### Task brief
When you reach the line containing "You are a computer-use agent. The image" in the entries below, please begin setting down lines exactly, stop only after the last one, and add nothing else.

Collected data
╭──
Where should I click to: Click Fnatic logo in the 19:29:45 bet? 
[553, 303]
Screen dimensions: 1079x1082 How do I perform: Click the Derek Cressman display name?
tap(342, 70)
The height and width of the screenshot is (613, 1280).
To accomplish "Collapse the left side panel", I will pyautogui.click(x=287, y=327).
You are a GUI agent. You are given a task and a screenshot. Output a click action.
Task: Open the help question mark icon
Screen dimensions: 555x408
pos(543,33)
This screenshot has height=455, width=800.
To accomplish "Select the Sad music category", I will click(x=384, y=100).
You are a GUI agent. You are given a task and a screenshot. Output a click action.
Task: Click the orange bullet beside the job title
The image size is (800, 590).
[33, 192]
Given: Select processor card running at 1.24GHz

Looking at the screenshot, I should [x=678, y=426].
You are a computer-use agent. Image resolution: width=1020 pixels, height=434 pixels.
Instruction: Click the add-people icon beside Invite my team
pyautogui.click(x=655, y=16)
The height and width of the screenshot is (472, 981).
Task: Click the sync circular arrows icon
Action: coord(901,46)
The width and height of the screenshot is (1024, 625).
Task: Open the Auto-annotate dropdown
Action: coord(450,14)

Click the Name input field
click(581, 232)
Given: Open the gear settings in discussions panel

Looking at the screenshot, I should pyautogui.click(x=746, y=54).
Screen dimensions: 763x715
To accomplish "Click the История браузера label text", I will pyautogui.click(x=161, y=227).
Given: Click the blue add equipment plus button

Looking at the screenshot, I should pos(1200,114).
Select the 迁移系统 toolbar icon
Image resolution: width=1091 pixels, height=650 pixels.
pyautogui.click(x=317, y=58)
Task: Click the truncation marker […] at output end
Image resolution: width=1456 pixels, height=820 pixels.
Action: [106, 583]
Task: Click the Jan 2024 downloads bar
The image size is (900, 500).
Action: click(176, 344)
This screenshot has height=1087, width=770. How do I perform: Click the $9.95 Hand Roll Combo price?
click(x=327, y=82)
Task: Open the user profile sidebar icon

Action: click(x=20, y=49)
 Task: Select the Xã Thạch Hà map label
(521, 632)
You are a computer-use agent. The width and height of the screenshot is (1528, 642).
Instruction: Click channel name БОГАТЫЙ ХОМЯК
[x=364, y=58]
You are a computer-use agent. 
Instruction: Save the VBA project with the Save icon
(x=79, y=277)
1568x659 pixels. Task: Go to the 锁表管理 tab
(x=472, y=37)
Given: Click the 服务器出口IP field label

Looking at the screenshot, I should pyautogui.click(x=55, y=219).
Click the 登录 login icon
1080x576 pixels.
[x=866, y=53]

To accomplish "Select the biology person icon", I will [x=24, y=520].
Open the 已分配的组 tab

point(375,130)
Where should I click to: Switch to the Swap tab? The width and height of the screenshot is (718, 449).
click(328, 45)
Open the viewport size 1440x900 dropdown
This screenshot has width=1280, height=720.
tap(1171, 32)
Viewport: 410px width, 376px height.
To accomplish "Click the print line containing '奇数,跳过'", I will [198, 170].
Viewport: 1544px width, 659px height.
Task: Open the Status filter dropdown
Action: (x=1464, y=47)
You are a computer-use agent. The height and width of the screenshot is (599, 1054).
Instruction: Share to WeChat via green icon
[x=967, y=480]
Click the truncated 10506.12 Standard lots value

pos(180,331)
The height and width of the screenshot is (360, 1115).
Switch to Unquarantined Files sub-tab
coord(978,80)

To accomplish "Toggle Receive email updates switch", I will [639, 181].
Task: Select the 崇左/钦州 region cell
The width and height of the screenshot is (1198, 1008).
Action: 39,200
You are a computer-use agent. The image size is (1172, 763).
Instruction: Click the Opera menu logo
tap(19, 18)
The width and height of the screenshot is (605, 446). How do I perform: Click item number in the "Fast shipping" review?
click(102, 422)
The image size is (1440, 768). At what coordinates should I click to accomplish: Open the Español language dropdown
╰──
### Answer space
You are a computer-use agent. The image size is (1172, 763).
Instruction: Click the Opera menu logo
tap(19, 18)
The width and height of the screenshot is (605, 446). How do I perform: Click item number in the "Fast shipping" review?
click(102, 422)
The image size is (1440, 768). At what coordinates should I click to accomplish: Open the Español language dropdown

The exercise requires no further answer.